## [Prompt]
Where does "computer" occur in the listing? Copy every line that holds it.

## [Data records]

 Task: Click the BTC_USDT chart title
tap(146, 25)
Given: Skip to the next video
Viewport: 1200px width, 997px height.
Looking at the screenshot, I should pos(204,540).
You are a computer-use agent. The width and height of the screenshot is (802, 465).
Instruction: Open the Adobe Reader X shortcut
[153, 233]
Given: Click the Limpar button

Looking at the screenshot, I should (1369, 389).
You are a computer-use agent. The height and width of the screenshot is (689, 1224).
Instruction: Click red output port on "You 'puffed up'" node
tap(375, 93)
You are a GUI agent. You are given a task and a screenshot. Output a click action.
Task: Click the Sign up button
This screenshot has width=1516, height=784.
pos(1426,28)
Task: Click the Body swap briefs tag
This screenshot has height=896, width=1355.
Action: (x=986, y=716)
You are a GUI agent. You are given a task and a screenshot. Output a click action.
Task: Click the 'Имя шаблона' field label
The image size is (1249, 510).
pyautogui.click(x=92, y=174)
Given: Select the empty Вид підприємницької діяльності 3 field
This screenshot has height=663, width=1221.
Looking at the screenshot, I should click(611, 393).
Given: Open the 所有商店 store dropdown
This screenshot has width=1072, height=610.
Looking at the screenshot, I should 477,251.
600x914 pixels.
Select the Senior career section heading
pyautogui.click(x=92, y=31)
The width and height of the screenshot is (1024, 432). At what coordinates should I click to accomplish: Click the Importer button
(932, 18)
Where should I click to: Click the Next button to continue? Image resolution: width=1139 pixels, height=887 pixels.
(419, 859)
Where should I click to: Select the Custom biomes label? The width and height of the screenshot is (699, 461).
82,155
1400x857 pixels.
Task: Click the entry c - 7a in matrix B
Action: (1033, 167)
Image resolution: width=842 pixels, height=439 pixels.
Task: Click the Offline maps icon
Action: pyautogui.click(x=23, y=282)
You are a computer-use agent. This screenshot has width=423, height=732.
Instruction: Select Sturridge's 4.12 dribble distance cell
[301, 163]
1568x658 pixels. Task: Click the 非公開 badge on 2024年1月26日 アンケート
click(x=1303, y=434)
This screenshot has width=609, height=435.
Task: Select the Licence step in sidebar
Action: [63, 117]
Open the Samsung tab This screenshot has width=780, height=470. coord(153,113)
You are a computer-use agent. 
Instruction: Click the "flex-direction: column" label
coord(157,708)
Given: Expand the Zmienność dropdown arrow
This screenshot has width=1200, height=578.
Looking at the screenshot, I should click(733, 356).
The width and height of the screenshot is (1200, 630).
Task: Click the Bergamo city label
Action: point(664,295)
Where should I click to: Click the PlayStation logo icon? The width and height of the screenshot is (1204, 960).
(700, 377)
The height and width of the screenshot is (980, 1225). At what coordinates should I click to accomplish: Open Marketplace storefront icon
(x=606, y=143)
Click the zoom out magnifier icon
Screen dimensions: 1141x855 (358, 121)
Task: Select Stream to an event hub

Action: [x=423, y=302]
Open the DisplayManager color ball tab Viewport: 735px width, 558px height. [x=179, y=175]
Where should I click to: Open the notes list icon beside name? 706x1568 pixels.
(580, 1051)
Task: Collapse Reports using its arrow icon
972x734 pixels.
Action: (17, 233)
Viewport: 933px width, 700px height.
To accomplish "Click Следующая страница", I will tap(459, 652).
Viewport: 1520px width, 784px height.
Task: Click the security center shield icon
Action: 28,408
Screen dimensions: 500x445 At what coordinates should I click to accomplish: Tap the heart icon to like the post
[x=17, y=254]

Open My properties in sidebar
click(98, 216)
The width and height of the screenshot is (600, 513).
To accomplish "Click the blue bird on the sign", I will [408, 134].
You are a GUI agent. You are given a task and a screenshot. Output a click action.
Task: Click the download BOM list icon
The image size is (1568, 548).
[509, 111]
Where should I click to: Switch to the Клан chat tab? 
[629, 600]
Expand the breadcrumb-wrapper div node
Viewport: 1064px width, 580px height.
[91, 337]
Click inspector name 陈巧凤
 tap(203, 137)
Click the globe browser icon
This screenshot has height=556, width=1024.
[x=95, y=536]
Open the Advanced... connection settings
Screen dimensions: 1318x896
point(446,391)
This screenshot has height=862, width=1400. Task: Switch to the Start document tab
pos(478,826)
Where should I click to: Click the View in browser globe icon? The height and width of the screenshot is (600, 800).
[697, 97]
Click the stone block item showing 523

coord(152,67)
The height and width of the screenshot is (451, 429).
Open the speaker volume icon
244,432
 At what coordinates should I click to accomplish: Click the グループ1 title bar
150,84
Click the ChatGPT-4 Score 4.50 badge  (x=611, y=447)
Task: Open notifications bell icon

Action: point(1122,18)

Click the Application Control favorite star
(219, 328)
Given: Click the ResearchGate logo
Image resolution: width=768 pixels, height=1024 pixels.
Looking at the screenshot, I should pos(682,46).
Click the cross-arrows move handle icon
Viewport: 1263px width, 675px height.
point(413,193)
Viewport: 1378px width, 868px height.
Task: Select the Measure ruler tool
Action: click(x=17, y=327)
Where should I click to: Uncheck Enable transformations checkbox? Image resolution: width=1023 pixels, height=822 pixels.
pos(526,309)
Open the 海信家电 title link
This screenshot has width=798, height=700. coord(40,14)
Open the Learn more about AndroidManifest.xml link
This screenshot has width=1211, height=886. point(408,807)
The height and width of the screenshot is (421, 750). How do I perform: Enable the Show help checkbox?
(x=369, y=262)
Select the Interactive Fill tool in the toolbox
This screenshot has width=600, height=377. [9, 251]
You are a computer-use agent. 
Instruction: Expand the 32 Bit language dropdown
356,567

## [Exercise response]
You are a computer-use agent. The width and height of the screenshot is (802, 465).
You are a computer-use agent. The height and width of the screenshot is (689, 1224).
You are a computer-use agent. This screenshot has width=423, height=732.
You are a computer-use agent. 
You are a computer-use agent. 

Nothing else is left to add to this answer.